I don’t know how laymen GALs get appointed. It doesn’t happen very often because of the requirement to also appoint a lawyer. It’s generally cheaper to just appoint a certified lawyer and go from there.
Sorry. None of that has any basis in reality. TPR is a very serious matter, and not something to be recommended flippantly. There are specific statutory criteria that must be met. Serious abuse/neglect, abandonment, or the parent is “otherwise unfit” due to a list of factors. Nobody quibbles about parts per million of any damn thing.

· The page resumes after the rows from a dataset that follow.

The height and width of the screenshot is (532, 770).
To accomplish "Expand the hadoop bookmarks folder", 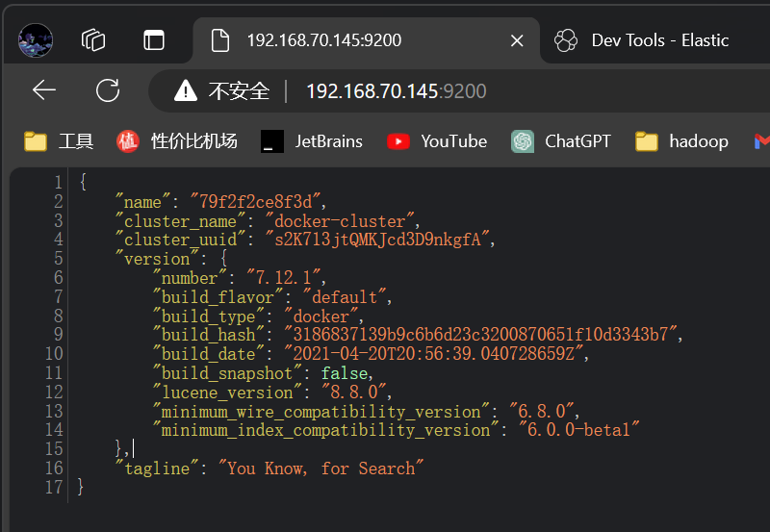I will [682, 141].
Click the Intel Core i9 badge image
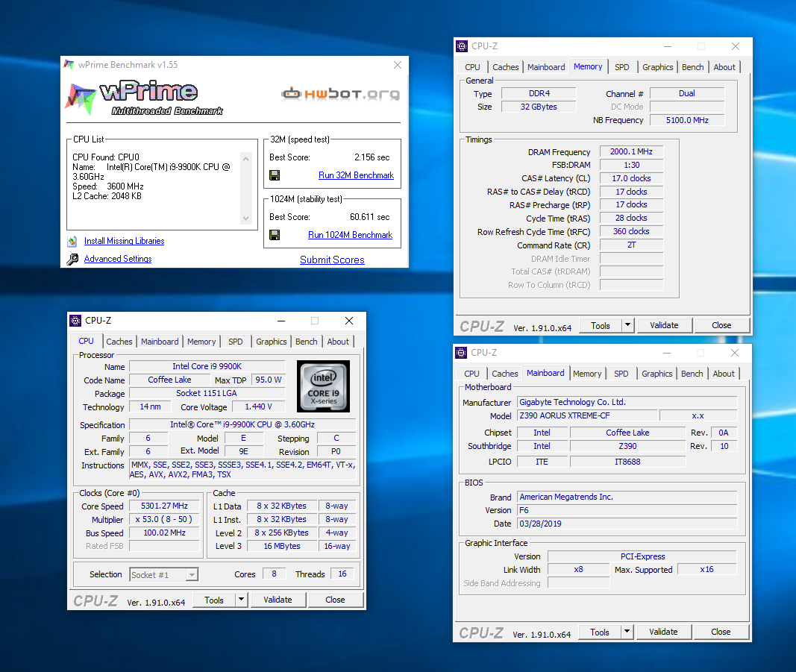Screen dimensions: 796x672 click(x=322, y=385)
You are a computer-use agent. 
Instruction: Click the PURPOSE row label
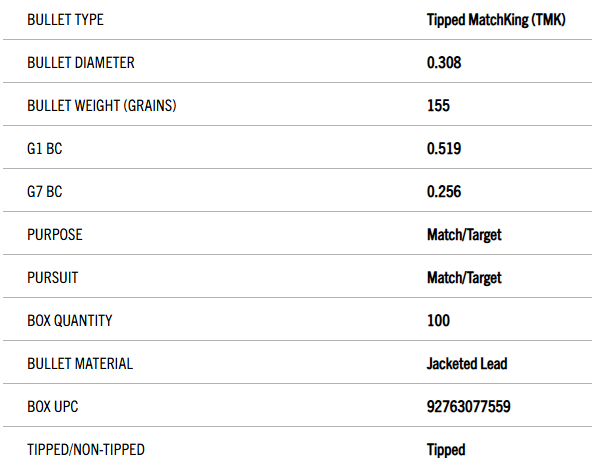coord(55,235)
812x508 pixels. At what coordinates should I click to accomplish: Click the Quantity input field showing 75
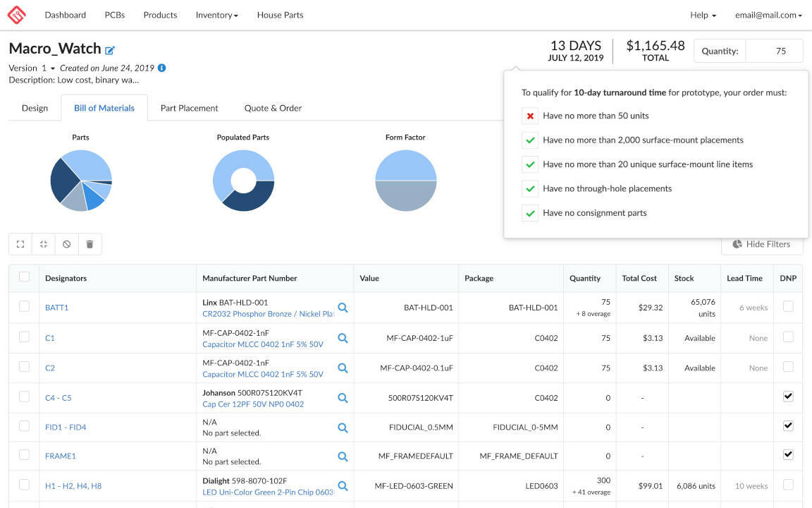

Perhaps my example was a bit exaggerated. What I meant to ask was whether GAL recommendations are primarily based on (coldly, perhaps) applying complex rules of logic to sets of observed facts according to strict statutory criteria and popping an answer out of an algorithm (E.g. X happened, X implies Y according to Rule Z, Y constitutes Neglect, therefore Neglect), or are they more holistic professional judgments that attempt to harmonize statutory criteria and reality into an overall assessment that is greater than 1 + 1 = 2 (e.g. X happened, X implies Y under most cases if it is reasonable to conclude such given the circumstances, which I think are met, Y constitutes Neglect if the GAL in their professional opinion considers it ‘serious’, which I do because of Reasons A B and C (See Best Practices in Family Togetherness by Johnson, Murphy, and Smith, et al., 1995), therefore Neglect)?
At least in my cases, it’s the more holistic approach. I want as much information as I can get in a TPR case. If the bio parent shows up in court, I’m going to listen to whatever they have to say, review any documents/pictures/etc they have to show me, and if necessary, conduct a home visit even if it means traveling out of state and getting a police escort while I do it.